It is perhaps ironic given the times in which we live that we will speak of Character and its crucial role as the fifth of the seven Primary Attributes of the Zentropist. It should come as no surprise to those reading these postings that the world has been in an economic crisis for some time, arising from both individual and collective failings of character, arising from those who seek only to take more than they contribute, and who lack the fortitude to “do the right thing” simply because it is, well, the right thing.
From the Zentropist standpoint, one must seek to develop, “The character to remain humble while maintaining the confidence, bearing and integrity to transmit the wisdom gained from experience.” It’s a tall order, I realize, and only a liar will tell you that he or she has never fallen short of the mark. As has been observed, we often learn more from our failures than we do from our successes; perhaps this is simply hardwired into the human psyche, some feature set of our genetic programming, whether you view this as a product of some larger Creation guided by a “Great Architect of the Universe (to borrow a Freemasonry expression) or simply the result of random mutations and natural selection over time.
Humility and humbleness are traits that some interpret as weakness, and this is a terrible mistake.

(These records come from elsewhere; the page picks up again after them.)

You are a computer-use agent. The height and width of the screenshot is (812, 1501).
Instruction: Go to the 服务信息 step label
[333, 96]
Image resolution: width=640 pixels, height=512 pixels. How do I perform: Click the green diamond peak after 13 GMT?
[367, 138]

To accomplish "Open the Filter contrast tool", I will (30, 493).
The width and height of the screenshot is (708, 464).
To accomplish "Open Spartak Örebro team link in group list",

The moment we start believing in our own infallibility is the moment that we architect the beginning of our personal disaster. No one has all the answers, and the true Zentropist will accept this without reservation. It is not about faith, or lack thereof. The Zentropist must pursue Truth as guided by his or her conscience, fully aware that the path one walks is seldom as straight as one might initially believe. For that path will intersect with others, and by different routes the same destination may very well be reached, although the journeys will by definition be different for all.
What is most critical at this juncture for the budding Zentropist is that as the journey progresses, in spite of mistakes made (and some may be whoppers), and for whatever successes both great and small are celebrated, one must draw confidence in his or her ability to make a difference. The Zentropist does not aspire to be some “Superman” as defined by Nietzsche, but rather, seeks to set an example of persistence and perseverance by overcoming shortcomings, by turning former weaknesses into strengths, by leveraging strengths to achieve some greater good.
By moving forward and maintaining one’s integrity, by living true to the Primary Attributes which form the code and creed of the Zentropist, one will acquire wisdom which may be used to the benefit of one’s self and others.
Some may believe that our journey through life is walked on the precipice of a Great Abyss, which we may choose to acknowledge or not, and that our actions will indeed “echo through time” whether we realize this or not. Whether we gaze into the abyss, and whether or not it looks back are inconsequential; the Zentropist has a responsibility to share his or her gifts, however humble they may be perceived, for in doing so he or she will be rewarded one thousand-fold.